HyperGCL: Multi-Modal Graph Contrastive Learning via Learnable Hypergraph Views
Khaled Mohammed Saifuddin, Shihao Ji, Esra Akbas
TL;DR
HyperGCL tackles the limitations of conventional Graph Contrastive Learning by introducing three multimodal hypergraph views—attribute-driven, local-structure, and global-structure—learned through adaptive Gumbel-Softmax augmentation and encoded with view-specific HyGAN/SHyGAN networks. It advances a topology-guided NetCL loss that defines positives and negatives using network structure and offers selective negative sampling (distance-based or similarity-based) to reduce computation. The combined framework achieves state-of-the-art node classification performance across five benchmark datasets, with ablations confirming the critical roles of each view, adaptive augmentation, NetCL, and SHyGAN-derived structural encodings. Overall, HyperGCL demonstrates the value of integrating higher-order multimodal graph representations and topology-aware objectives for robust, scalable graph representation learning.
Abstract
Recent advancements in Graph Contrastive Learning (GCL) have demonstrated remarkable effectiveness in improving graph representations.

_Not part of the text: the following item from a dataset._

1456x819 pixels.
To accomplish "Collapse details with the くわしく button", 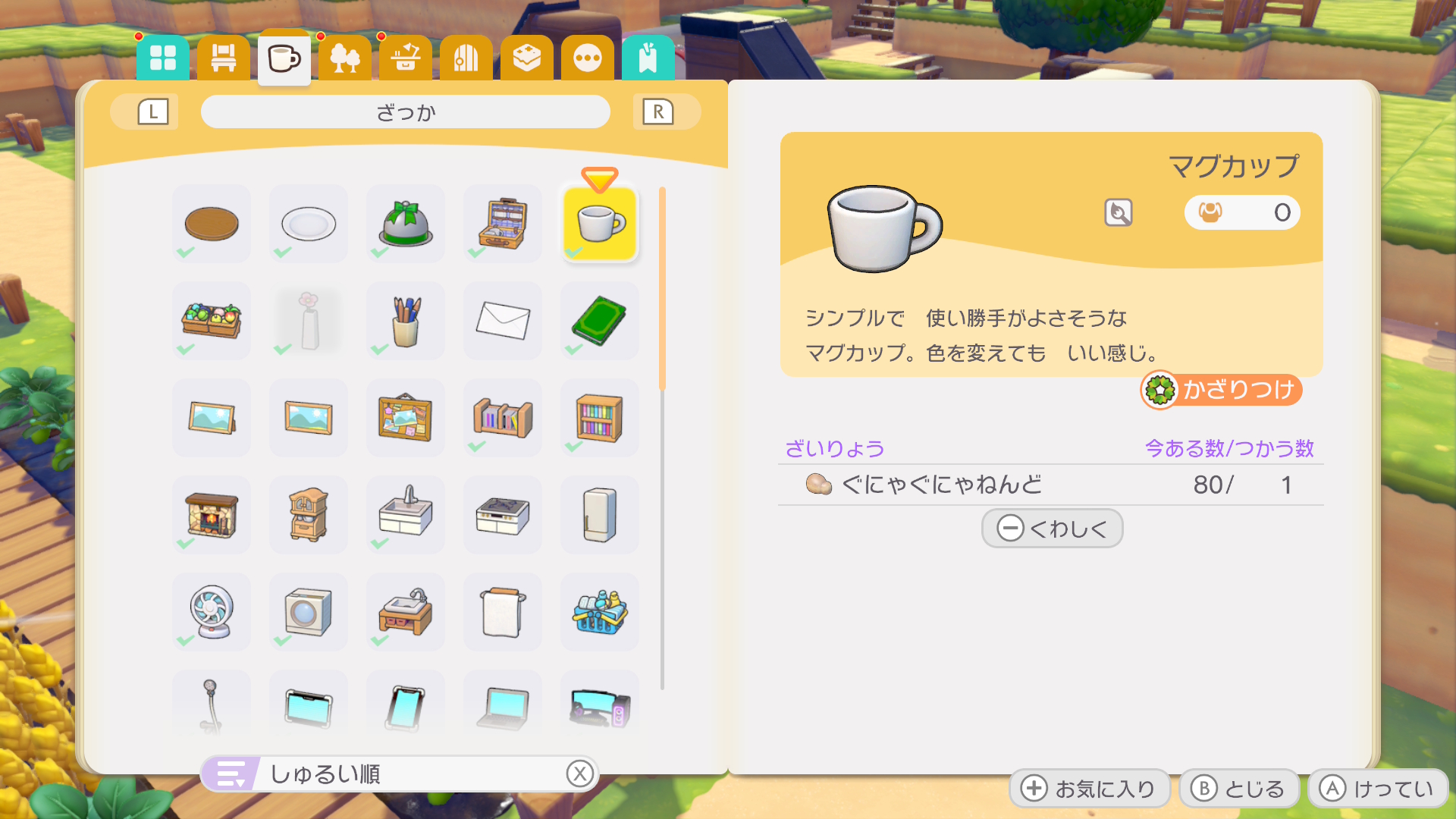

However, relying on predefined augmentations (e.g., node dropping, edge perturbation, attribute masking) may result in the loss of task-relevant information and a lack of adaptability to diverse input data. Furthermore, the selection of negative samples remains rarely explored. In this paper, we introduce HyperGCL, a novel multimodal GCL framework from a hypergraph perspective. HyperGCL constructs three distinct hypergraph views by jointly utilizing the input graph's structure and attributes, enabling a comprehensive integration of multiple modalities in contrastive learning. A learnable adaptive topology augmentation technique enhances these views by preserving important relations and filtering out noise. View-specific encoders capture essential characteristics from each view, while a network-aware contrastive loss leverages the underlying topology to define positive and negative samples effectively. Extensive experiments on benchmark datasets demonstrate that HyperGCL achieves state-of-the-art node classification performance.